Empezaba a anochecer cuando abandoné la carretera tomando un desvío que trazaba una curva muy larga y pronunciada. El desvío desembocaba en una sucia carretera de tercera que se dirigía a ninguna parte. El paisaje era desolador, el cielo gris y sin nubes. El sol se había escondido hacía un buen rato y el horizonte era un vaciado invisible. Bajé las ventanillas para evitar la posibilidad de quedarme dormido y pensé que durante los siguientes minutos sufriría un ataque de locura definitivo. La emisión radiofónica puso a desfilar mis instintos más terribles en formación de combate, un camposanto de zombies y demonios interiores dispuestos a salir a flote, poseerme, convertirme en una nerviosa legión de sombras. El volumen de la música era tan alto que empezó a prender el aire exterior con la lánguida ensoñación de los crímenes latentes. Al mirar distraídamente por el espejo descubrí que un coche gris metalizado me seguía a cierta distancia. Bien, los espejismos empezaban a tomar una forma definida más allá de lo vacío, lo indeterminado, lo ininterrumpido. Mientras recorría los últimos metros del desvío percibí cómo el conductor de aquel coche trataba de llamar mi atención mediante gestos, señalando algo con el dedo, mostrando la palma de su mano y haciendo sonar el claxon.
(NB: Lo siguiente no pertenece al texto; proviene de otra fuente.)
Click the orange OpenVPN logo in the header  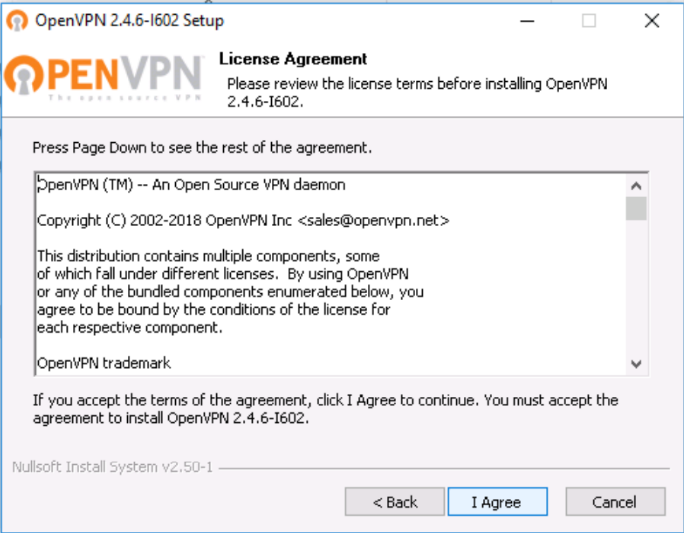[x=106, y=77]
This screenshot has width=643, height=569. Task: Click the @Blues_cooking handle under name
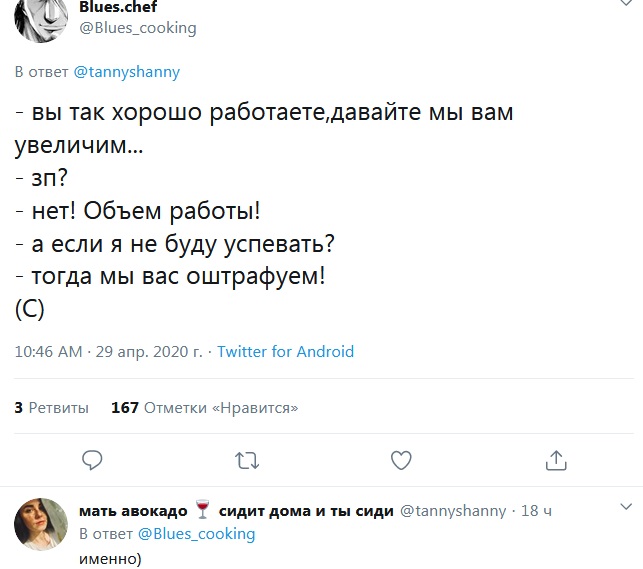[138, 28]
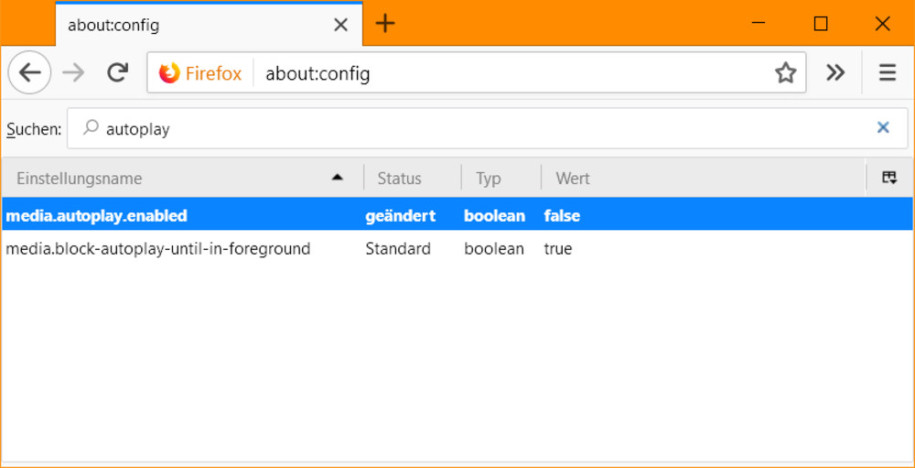Select media.block-autoplay-until-in-foreground row
The image size is (915, 468).
(x=457, y=249)
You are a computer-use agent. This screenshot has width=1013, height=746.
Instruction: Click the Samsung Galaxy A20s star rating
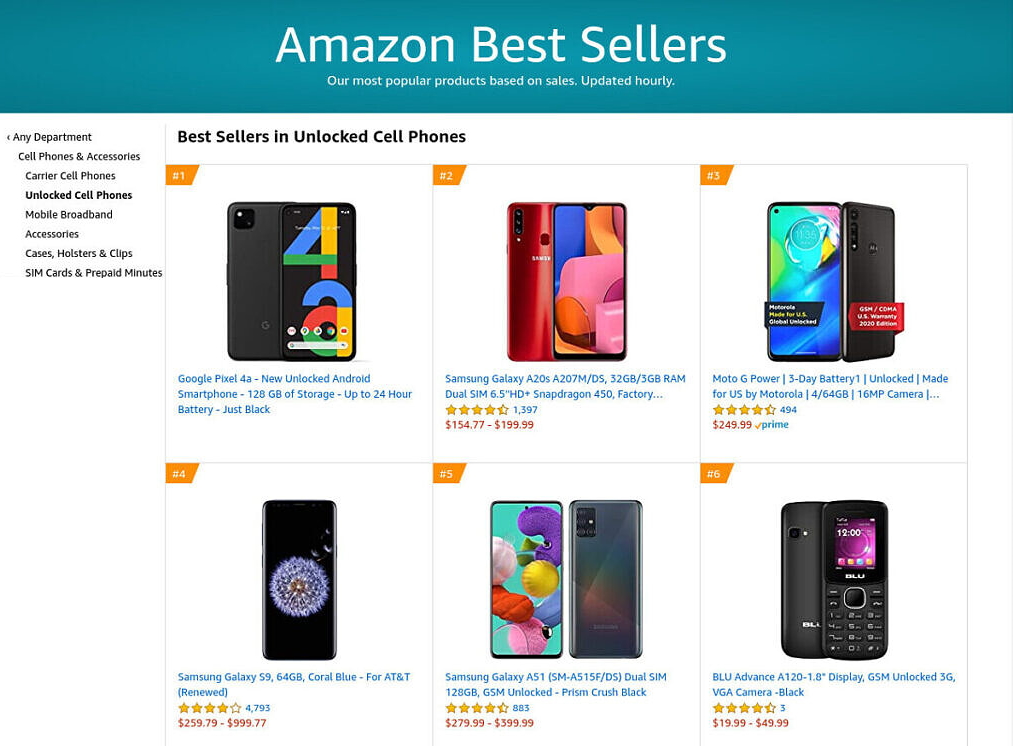click(x=477, y=409)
Reduje la velocidad y me detuve frente a una vieja señal de STOP sobre la que alguien había dibujado una esvástica con pintura fluorescente de color verde.

3 comentarios:

Anónimo dijo...

madre mía... lo queremos todo, señor de la Rogne, y ya... algún día alguién hara arqueología virtual y encontrará las ruinas de esta bellísima ciudad fantasma: Nueva Gomorra. qué bueno contar con la mano diestra y sempiterna (si eso fuera posible) de un calderero bretón

Anónimo dijo...

¡Queremos más!

¿Eres tú el mismo de Orientaciones para jóvenes pérdidos y lumpenenamorados que me hizo quemarme ayer las manos y me chamuscó la casa en un intento desesperado por poner a hervir en el caldero mentaldades varias? (si no entiendes esto te remito al comentario que dejé ayer colgado en Orientaciones).

Danos más.
Gracias.

Plat -NG-

Anónimo dijo...

Dejad que el tiempo madure esta especie de profecía... todavía quedan muchas botellas de whisky nipón por abrir... pensad que tenemos una pistola sin balas, un desierto viviente, una casa en expansión exponencial, un coche gris metalizado y una chica con gafas de sol...

para convertir la lectura en una experiencia más interactiva (vaya una mierda de rollo), el Conde recomienda la audición simultánea de "Don't tell me", por The Five Canadians (indicaciones a contrabandistas domadores de e-mulas: bajar el album sixties rebellion vol.1&2, la canción es casi imposible de pillar).